Elasticsearch spatial capabilities

The search servers such as Elasticsearch are usually looked at from the perspective of full-text searching. Elasticsearch, because of its marketing as being part of ELK (Elasticsearch, Logstash, and Kibana), is also highly known for being able to handle large amount of time series data. However, this is only a part of the whole view. Sometimes both of the mentioned use cases are not enough. Imagine searching for local services. For the end user, the most important thing is the accuracy of the results. By accuracy, we not only mean the proper results of the full-text search, but also the results being as near as they can in terms of location. In several cases, this is the same as a text search on geographical names such as cities or streets, but in other cases we can find it very useful to be able to search on the basis of the geographical coordinates of our indexed documents. And this is also a functionality that Elasticsearch is capable of handling.

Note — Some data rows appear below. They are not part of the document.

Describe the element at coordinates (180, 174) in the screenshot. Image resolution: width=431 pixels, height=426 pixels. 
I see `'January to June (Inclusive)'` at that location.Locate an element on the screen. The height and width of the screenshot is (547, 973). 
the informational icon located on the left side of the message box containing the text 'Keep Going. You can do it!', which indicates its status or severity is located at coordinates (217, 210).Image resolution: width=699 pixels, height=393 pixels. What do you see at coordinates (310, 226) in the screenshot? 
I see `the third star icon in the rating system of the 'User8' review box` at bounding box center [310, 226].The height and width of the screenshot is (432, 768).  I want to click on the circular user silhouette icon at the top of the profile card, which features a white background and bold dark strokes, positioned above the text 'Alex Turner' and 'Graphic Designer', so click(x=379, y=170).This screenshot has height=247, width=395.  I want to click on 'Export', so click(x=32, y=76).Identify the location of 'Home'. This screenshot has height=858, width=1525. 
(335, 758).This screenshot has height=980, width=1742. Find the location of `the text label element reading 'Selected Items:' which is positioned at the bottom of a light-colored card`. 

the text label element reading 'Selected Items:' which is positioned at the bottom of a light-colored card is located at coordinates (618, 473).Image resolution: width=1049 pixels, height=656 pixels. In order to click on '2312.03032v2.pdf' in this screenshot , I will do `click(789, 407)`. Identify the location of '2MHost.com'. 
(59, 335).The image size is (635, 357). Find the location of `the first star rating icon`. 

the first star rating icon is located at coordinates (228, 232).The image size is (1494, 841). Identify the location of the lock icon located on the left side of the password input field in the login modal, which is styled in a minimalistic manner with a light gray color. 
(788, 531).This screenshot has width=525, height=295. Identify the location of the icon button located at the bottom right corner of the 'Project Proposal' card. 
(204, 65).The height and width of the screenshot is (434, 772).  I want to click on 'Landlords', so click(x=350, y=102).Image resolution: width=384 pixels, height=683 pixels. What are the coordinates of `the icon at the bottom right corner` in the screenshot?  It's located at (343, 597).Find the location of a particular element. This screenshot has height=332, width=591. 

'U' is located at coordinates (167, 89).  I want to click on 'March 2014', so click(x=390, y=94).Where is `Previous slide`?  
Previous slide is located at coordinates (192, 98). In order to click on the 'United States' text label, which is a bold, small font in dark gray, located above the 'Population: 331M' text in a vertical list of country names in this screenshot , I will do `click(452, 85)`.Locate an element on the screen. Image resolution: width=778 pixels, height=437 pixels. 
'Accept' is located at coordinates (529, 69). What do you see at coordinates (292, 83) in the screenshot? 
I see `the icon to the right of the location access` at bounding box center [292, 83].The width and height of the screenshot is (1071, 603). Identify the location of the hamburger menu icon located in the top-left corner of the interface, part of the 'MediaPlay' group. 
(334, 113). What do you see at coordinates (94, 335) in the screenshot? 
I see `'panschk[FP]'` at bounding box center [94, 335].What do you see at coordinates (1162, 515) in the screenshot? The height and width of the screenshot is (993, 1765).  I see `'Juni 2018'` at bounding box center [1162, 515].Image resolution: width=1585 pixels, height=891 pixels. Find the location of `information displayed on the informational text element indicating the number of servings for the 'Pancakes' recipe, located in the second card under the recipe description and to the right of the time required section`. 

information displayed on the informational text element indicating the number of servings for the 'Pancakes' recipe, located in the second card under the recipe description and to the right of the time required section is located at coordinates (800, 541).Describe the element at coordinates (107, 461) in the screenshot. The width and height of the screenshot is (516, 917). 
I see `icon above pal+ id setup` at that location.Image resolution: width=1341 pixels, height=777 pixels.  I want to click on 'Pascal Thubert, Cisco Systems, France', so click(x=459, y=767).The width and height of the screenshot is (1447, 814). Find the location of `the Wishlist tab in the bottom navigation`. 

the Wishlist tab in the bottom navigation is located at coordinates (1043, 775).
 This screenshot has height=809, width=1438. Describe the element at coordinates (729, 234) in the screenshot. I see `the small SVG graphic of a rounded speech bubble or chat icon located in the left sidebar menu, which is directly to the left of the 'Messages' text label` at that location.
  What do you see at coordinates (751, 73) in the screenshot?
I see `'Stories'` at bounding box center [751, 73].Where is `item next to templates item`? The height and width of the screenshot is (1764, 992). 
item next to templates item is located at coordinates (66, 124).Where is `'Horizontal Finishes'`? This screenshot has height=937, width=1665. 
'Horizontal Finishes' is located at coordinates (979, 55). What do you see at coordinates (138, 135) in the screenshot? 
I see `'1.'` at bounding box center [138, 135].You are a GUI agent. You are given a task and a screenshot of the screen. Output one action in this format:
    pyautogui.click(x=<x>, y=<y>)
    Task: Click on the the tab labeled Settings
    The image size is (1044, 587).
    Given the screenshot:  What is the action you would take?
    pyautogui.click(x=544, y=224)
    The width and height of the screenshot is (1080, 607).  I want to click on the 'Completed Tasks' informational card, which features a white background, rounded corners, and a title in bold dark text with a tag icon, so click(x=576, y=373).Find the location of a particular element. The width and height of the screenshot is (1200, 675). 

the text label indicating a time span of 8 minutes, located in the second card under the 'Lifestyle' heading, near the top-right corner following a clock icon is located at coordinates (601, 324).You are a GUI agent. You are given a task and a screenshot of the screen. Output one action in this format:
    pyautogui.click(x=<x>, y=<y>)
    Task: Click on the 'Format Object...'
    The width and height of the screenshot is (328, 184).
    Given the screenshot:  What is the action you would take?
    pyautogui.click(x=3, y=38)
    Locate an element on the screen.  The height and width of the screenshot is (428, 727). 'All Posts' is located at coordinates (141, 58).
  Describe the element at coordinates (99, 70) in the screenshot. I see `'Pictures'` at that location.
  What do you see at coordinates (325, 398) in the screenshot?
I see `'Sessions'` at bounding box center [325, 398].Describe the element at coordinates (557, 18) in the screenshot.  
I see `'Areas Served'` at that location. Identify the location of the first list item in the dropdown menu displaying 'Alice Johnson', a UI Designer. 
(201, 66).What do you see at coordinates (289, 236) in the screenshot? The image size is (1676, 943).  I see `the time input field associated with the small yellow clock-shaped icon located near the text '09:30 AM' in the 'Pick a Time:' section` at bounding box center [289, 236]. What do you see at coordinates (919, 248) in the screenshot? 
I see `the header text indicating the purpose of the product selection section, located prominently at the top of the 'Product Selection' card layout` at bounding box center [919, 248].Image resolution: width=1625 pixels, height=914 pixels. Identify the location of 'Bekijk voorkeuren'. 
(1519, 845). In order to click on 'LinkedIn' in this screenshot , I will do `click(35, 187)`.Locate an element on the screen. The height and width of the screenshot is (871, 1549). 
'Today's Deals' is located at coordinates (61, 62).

With the release of Elasticsearch 2.2, the geo_point type received a lot of changes, especially internally where all the optimizations were done. Prior to 2.2, the geo_point type was stored in the index as a two not analyzed string values and this changed. With the release of Elasticsearch 2.2, the geo_point type got all the great improvements from Apache Lucene library and is now more efficient.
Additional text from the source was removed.